Information provided:
--
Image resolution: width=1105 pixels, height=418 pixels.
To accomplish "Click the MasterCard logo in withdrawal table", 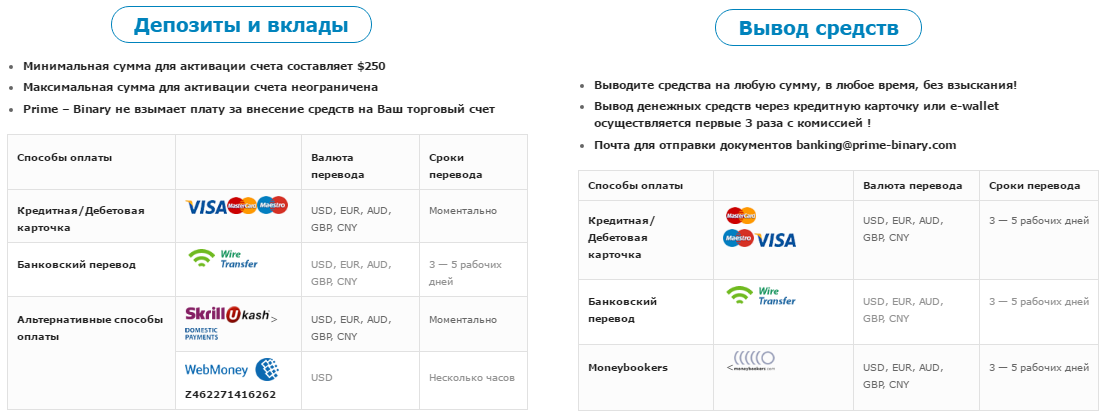I will coord(741,214).
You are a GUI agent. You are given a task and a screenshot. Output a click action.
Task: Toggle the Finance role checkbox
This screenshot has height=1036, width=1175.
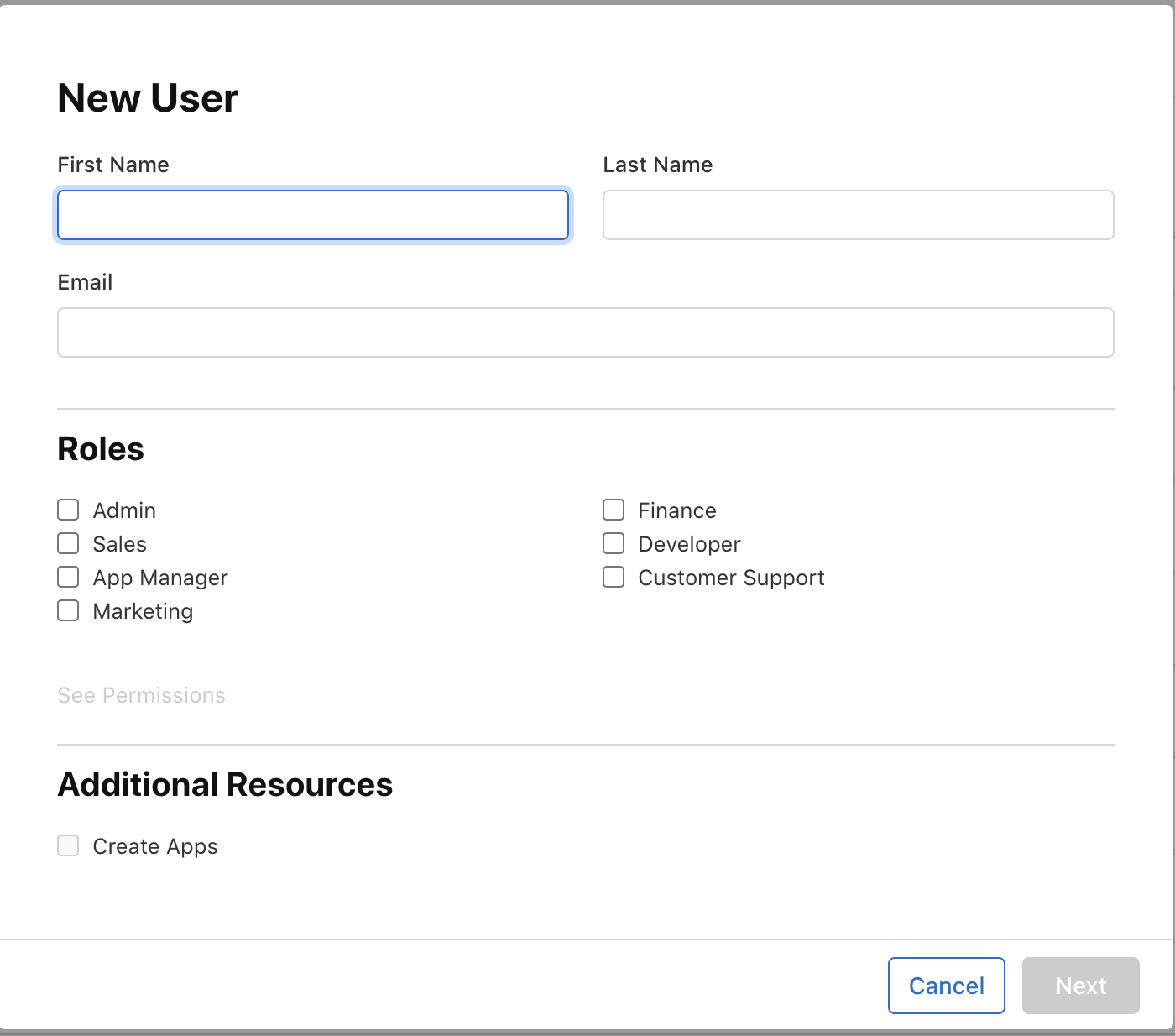614,510
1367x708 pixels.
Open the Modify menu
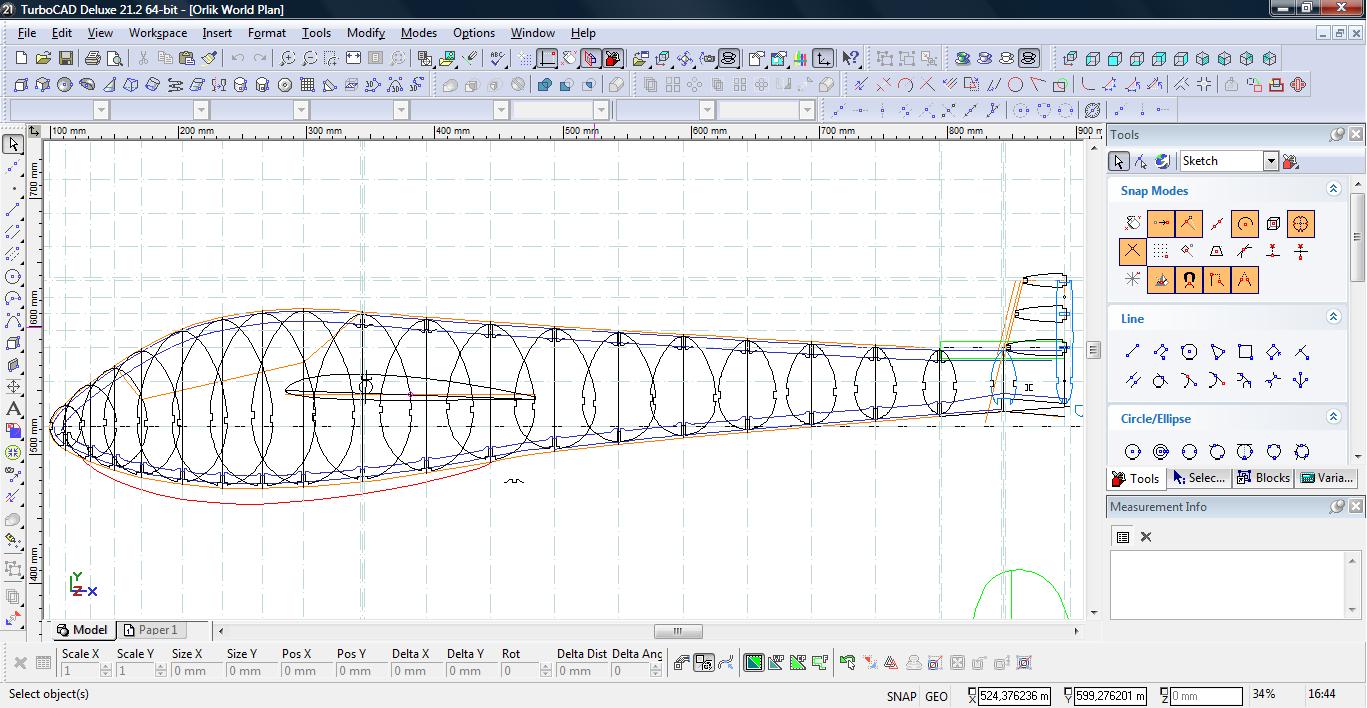(x=365, y=33)
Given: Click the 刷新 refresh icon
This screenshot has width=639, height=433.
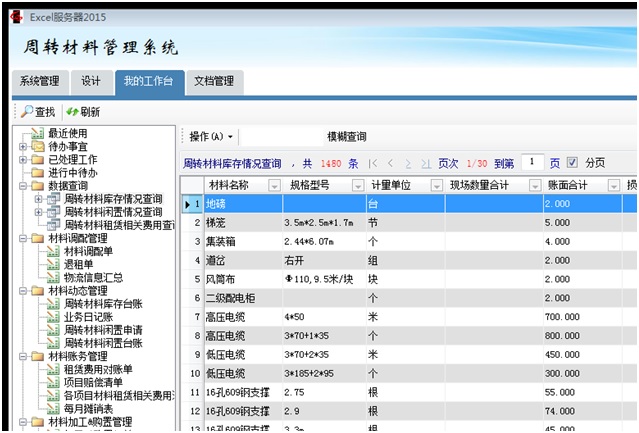Looking at the screenshot, I should (x=73, y=112).
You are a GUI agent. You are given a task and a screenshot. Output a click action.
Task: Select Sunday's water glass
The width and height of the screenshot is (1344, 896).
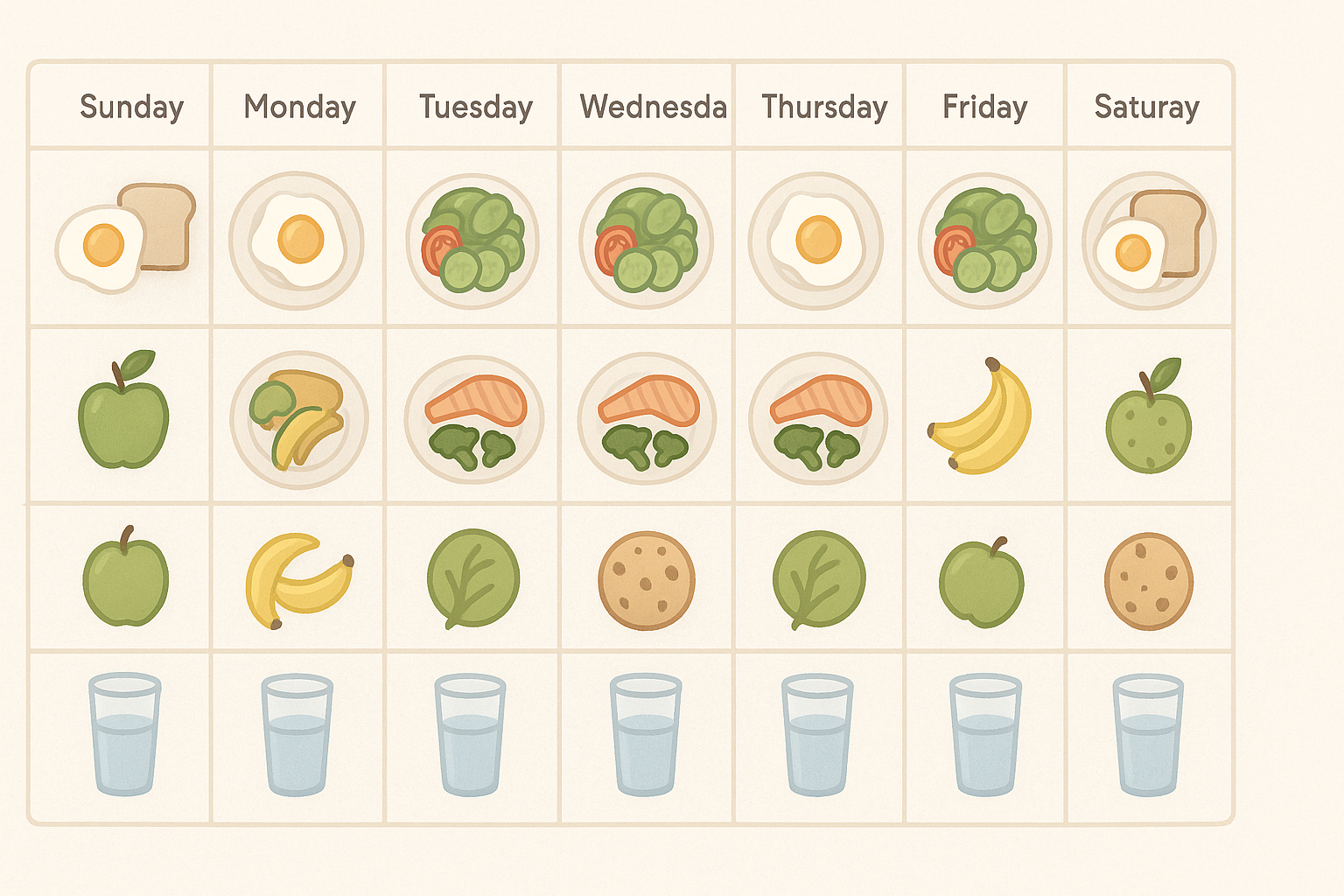pos(125,733)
--
Problem to work on:
Extract the lines beginning with the one that contains "The width and" and ending with the last line of the listing. Keep them exact and drop the pictures.

Task output:
The width and height of the screenshot is (1344, 896).
pos(125,733)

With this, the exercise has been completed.